La industria cultural trabaja con algo que el sistema conoce muy bien: el racismo y el sexismo no residen en el color de la piel o el sexo, sino en las condiciones socioeconómicas subyacentes. Un neoliberal acérrimo podría sostener un discurso formal que en apariencia abogue por la inclusividad, pero que no toque el núcleo duro del conflicto de clases. De tal forma, la saga fílmica continúa mistificando y escondiendo la verdad a través de pautas civilizatorias en boga, sin que ello implique un cambio del estado de cosas.

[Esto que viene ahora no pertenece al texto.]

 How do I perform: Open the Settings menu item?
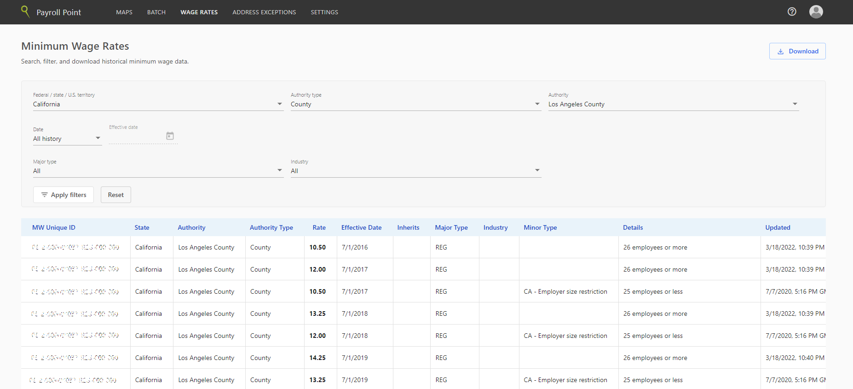324,12
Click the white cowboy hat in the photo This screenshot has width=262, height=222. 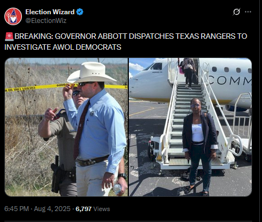(92, 72)
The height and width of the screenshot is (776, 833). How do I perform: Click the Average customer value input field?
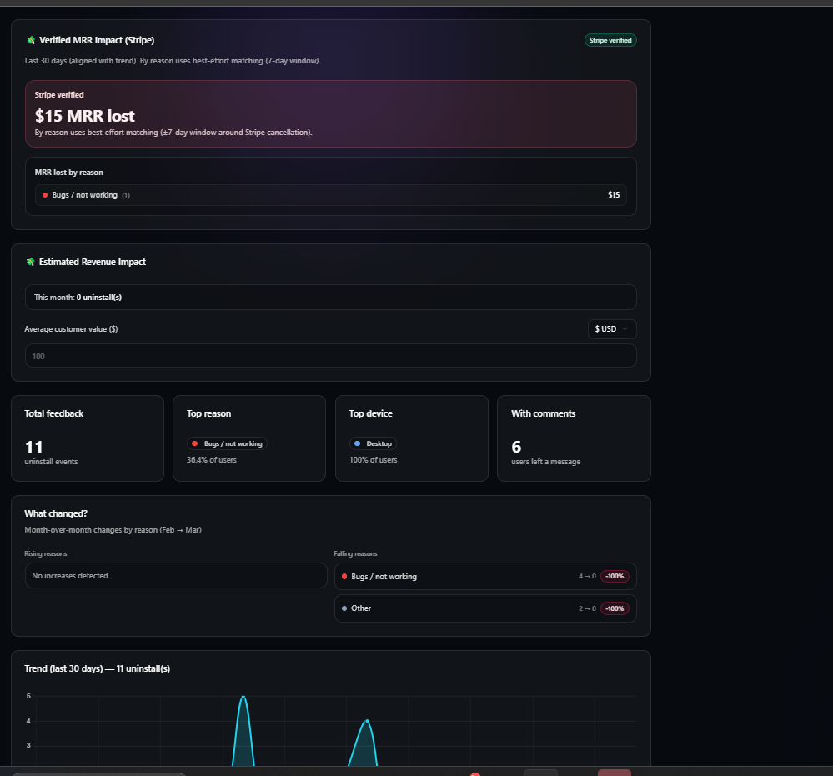coord(331,355)
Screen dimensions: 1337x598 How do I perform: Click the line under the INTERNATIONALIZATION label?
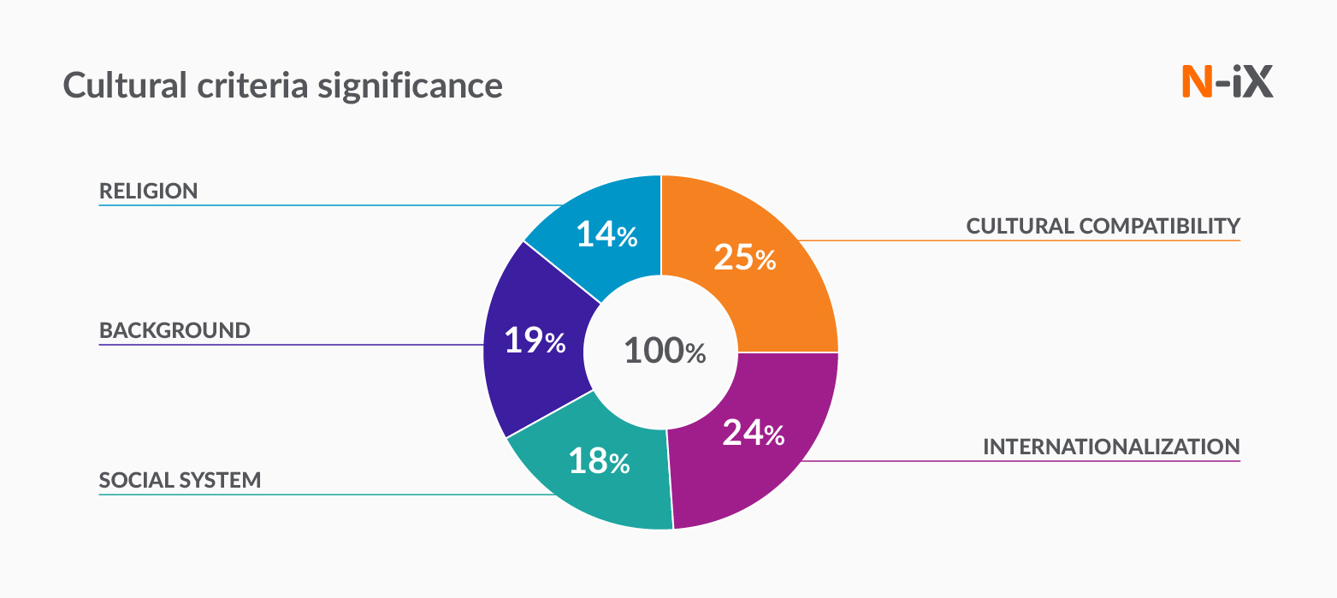point(1026,461)
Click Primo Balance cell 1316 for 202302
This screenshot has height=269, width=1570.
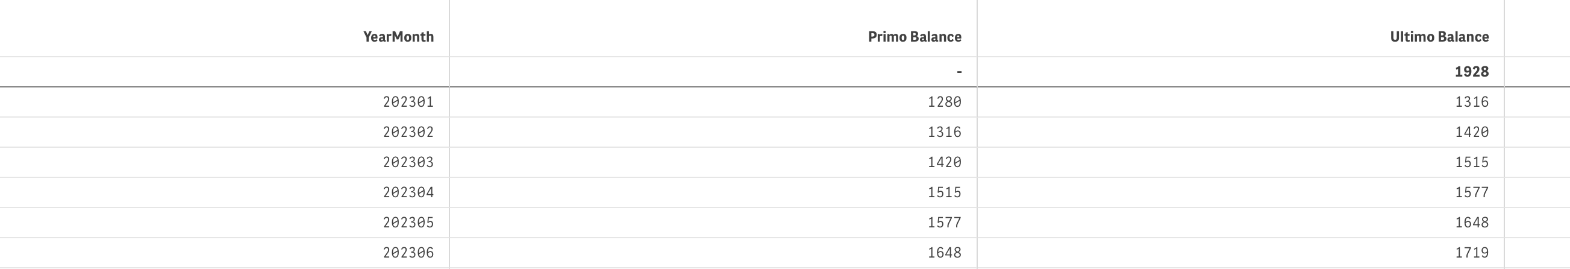944,132
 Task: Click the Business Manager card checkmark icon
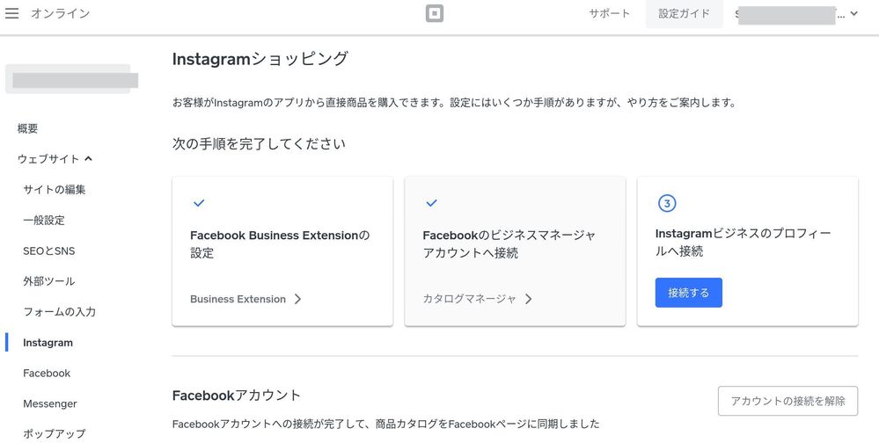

La mítica lucha entre el bien y el mal se roba la escena y hace imposible la comprensión de los símbolos reales que subyacen en la trama. La nueva agente 007 matará con licencia y de forma inclusiva para defender —aunque se mencione poco a lo largo de la película— a su majestad británica, un poder que nadie ha elegido y que representa una larga herencia opresiva. El dragón, esta vez blanco, hombre, y hasta occidental, caerá bajo la lanza de un San Jorge actualizado y de mirada inclusiva. Para quienes ven el mundo a través de sus pantallas táctiles, James Bond seguirá siendo su saga favorita y en el universo habrá justicia suficiente. Sin embargo, en la tramoya histórica nada habrá cambiado para nadie.